Autofocus comes courtesy of a stepper motor that drives just a single lightweight focusing element, and the result is swift and silent AF. It takes just one second to fully rack the autofocus from the 19cm (7.5in) minimum focus distance to infinity at 70mm (0.8s on the wide end). The linear motors in the Sony 24-70mm F2.8 GM or Canon’s RF 24-70mm F2.8L may be a tad faster, but for most use cases, the Sigma’s autofocus is more than fast enough.

Despite its fairly close focusing distance, this isn’t a true macro lens. The maximum magnification of 0.30x (1:3.3) occurs at wide-angle, and if you zoom to the 70mm position, you’ll need to move back to 38cm (15in) from your subject, resulting in a weaker but still respectable 0.22x (1:4.6) magnification at telephoto.

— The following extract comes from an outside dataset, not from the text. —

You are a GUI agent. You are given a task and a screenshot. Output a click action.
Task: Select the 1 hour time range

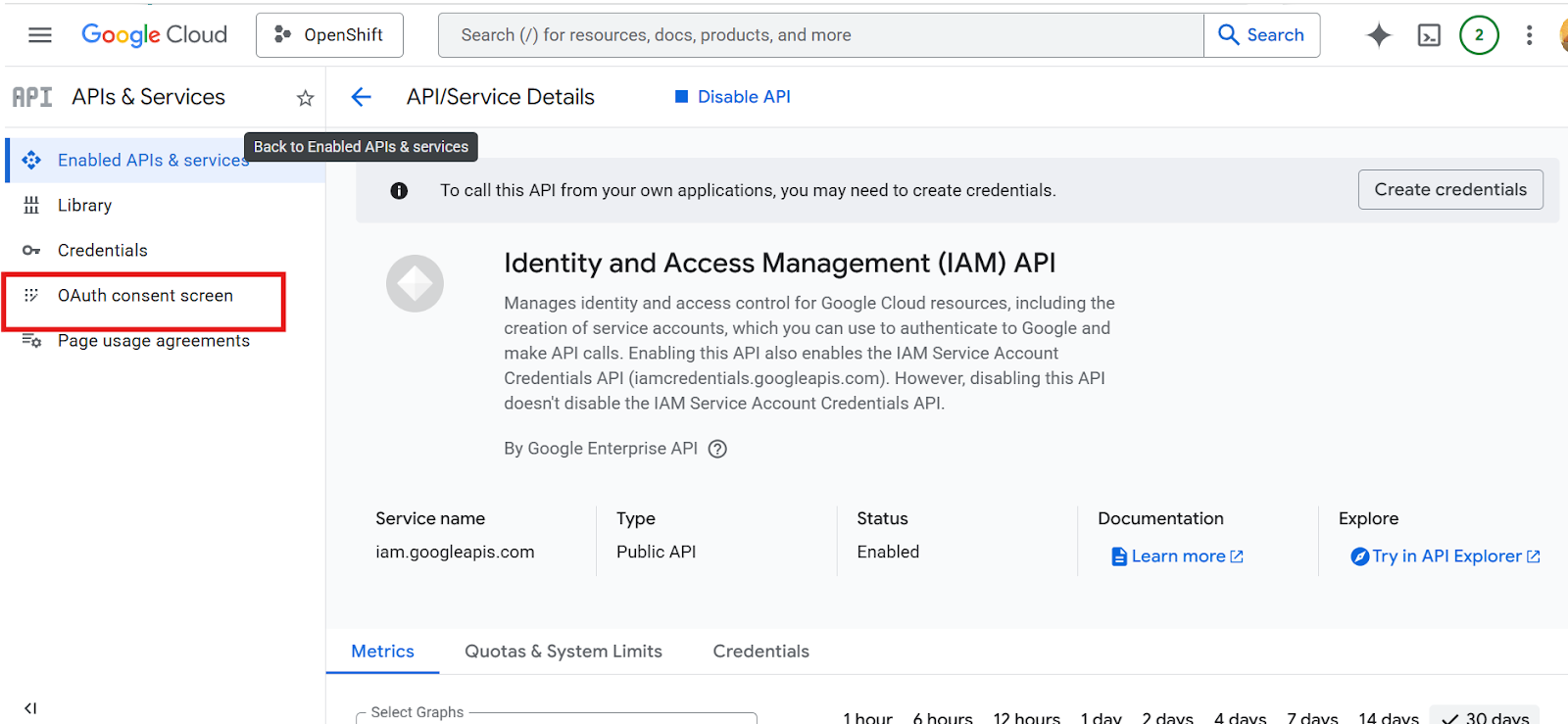tap(867, 717)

ISO 100 | 1/1000 sec | F2.8 | 61mm | Panasonic S1R
Photo by Barney Britton

In terms of video autofocus, the Sigma 28-70mm DG DN has the potential to be a really great option. Not only does it offer silent autofocus drive and very nicely-damped manual focus, but it also has well controlled focus breathing. There’s only a bit at the 28mm wide-angle end and very little at all by the time you zoom in to 70mm.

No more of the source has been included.